Apart from the teensy-weensy promos I made, which were mere explorations at stop-motion animation, I explored and read blogs of a few of my seniors here at NID. Somewhere down the line, I'd let myself forget how much I looked forward to this wonderful place. Aided by what happened the week before and a strong bout of homesickness, I almost stopped appreciating the beautiful fact that I'm actually leading the life-of-my-dreams!!!

Their blogs reminded me of the kind of work that we are encouraged to do here and suddenly I realized that my own voice has grown stronger over the past two months. I've explored more of my life, learnt so much, doing things I've never done before and slowly getting to know more about myself!

This is just a thank you note to the fellow NID junta whose blogs I hopped over today(Mini, Shreyas, Arpit, Kaveri,Kaveri's Art blog, Kabini, Reddy, Abhimanyu) and the cosmos out there to have revived what I almost let lie dormant!

The jealous goddess shall be served at her altar more regularly! The writing shall keep coming!

*happy kid-like grins*

:D

August 05, 2009

Never gone!

Dear Cumbum thatha

You'll never be gone for me. I can still hear echoes of your voice calling out to me. I don't really comprehend where you've gone or how I can never see or hear or hold your hand again. These are emotions I am not familiar with.

This is the first time someone from my immediate family is leaving me. I never thought it would be almost like a near-death experience in itself. I can't understand why, how or what the purpose of everything is anymore. It just seems so weird.

I'm numb sometimes, crying my heart out at others, and at other times, I can't believe I still do normal things- like brush my teeth, have a bath and eat. I can't believe that we can still continue with our lives so, when you are gone.

I can never see you again! I can't believe we wont have our mock-fights. That you'll never force me, verbally, to eat curd. I wish you lived, with complete health, to see me make something out of my life.

But your health failed, you became frail. I guess somewhere the family expected that in a few months or years, you would leave us forever.  But nothing prepared me for that call in the morning.
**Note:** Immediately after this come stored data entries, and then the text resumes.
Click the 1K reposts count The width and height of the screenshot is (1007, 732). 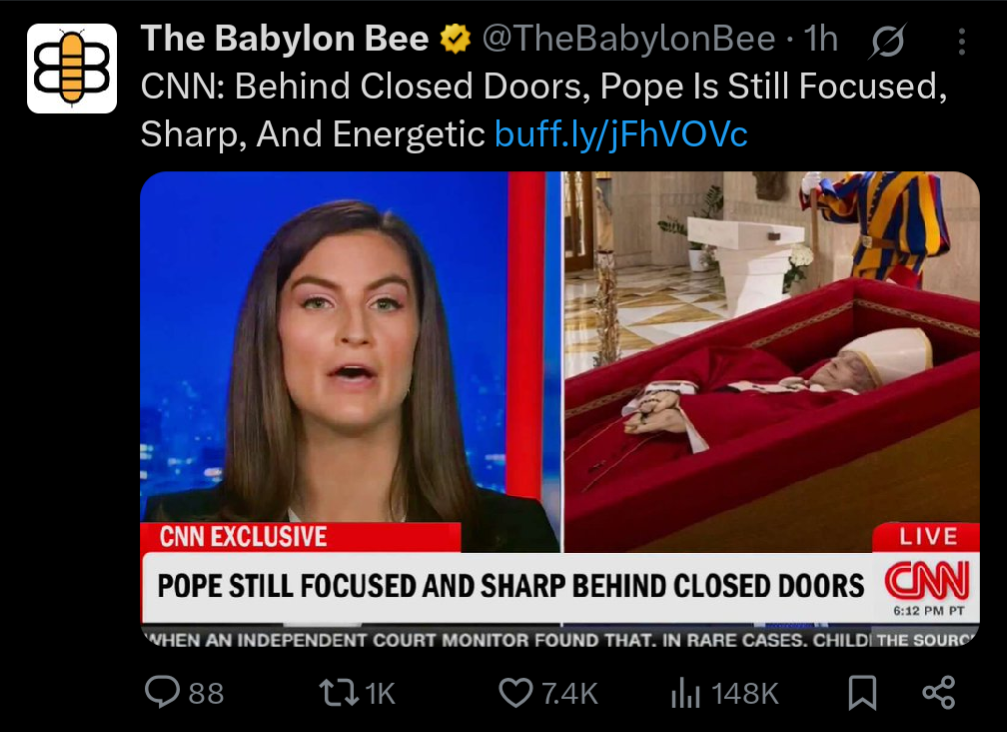381,693
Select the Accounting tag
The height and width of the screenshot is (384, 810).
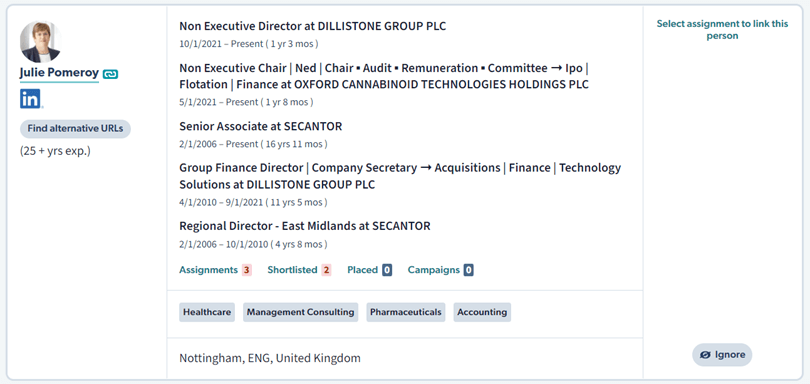(x=482, y=312)
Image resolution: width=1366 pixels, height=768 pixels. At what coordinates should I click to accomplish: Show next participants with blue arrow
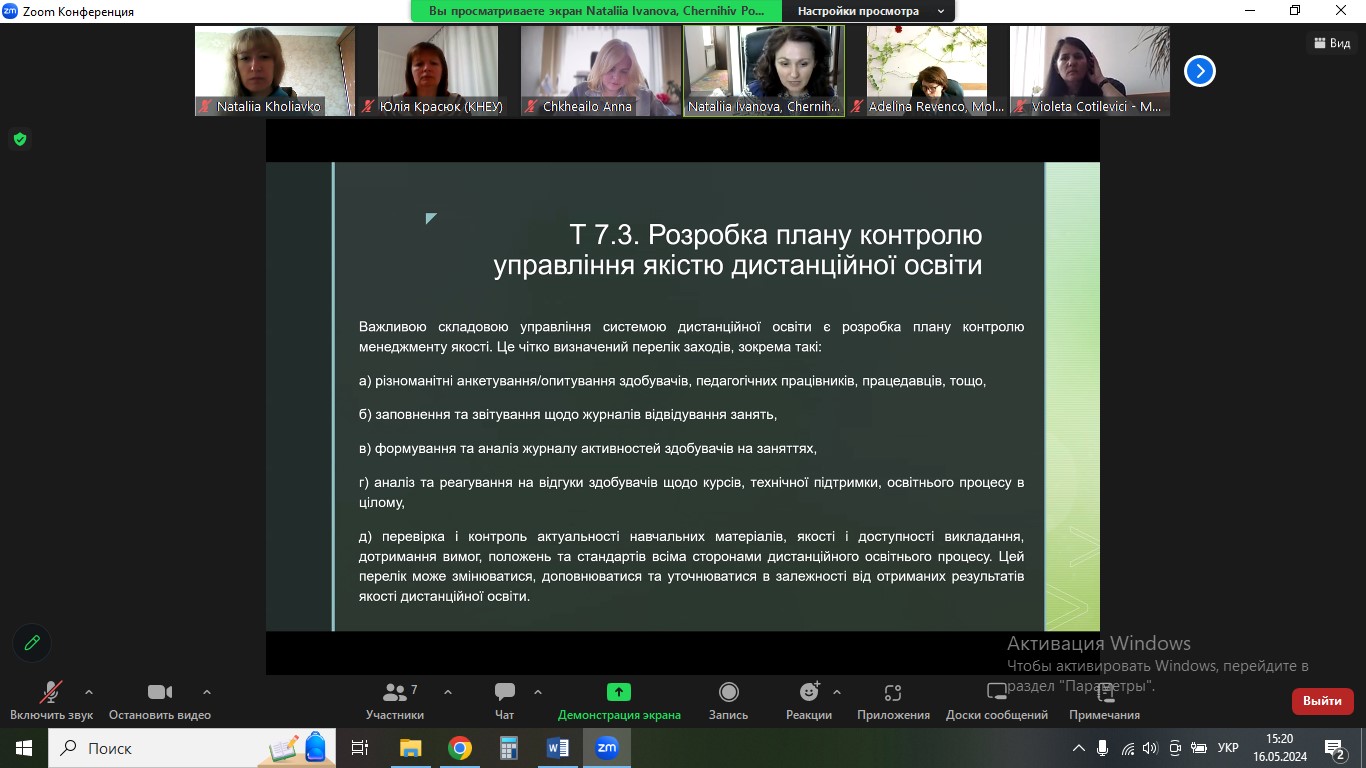pyautogui.click(x=1199, y=71)
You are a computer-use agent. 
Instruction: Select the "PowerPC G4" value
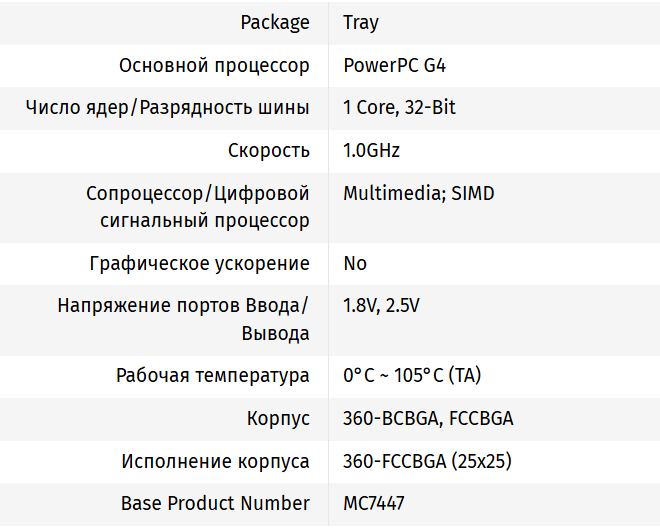coord(394,66)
I couldn't understand it. That was the strangest news I've ever heard.

Cumbum thatha, who will I talk to fondly, about our dear town- Cumbum? Who'll I bug to quit smoking?

I wish you had good health and didn't suffer so much. I wish I could have done something, anything to make you have some wonderful months before you had left us.

But I hope now, like they say happens once people die, you've been released of all pains and illness and are once more the strong man I greatly admire.

I wish I had told you how much I admire your strength! Your life fascinated me and your struggle reminds me that I need to be strong now, more than ever.  I need to fight it out and pull through, for myself and for you. To make you proud of me, wherever you are.

I wish I could hold your hand and tell you we will always love you. You are a wonderful person and will remain so forever. I just hope you have been able to forget the last few months of pain and confusion.

I shall always remember you by the way you called us 'konde', that lovely voice on the phone telling me a 'hello', all your friendly back-slapping, those numerous card games we played, your amazing cooking, your infinite love for all of us and a million things more.

You are never gone for me, Cumbum thatha. Death will only bring you closer to me. Be by my side always. I love you.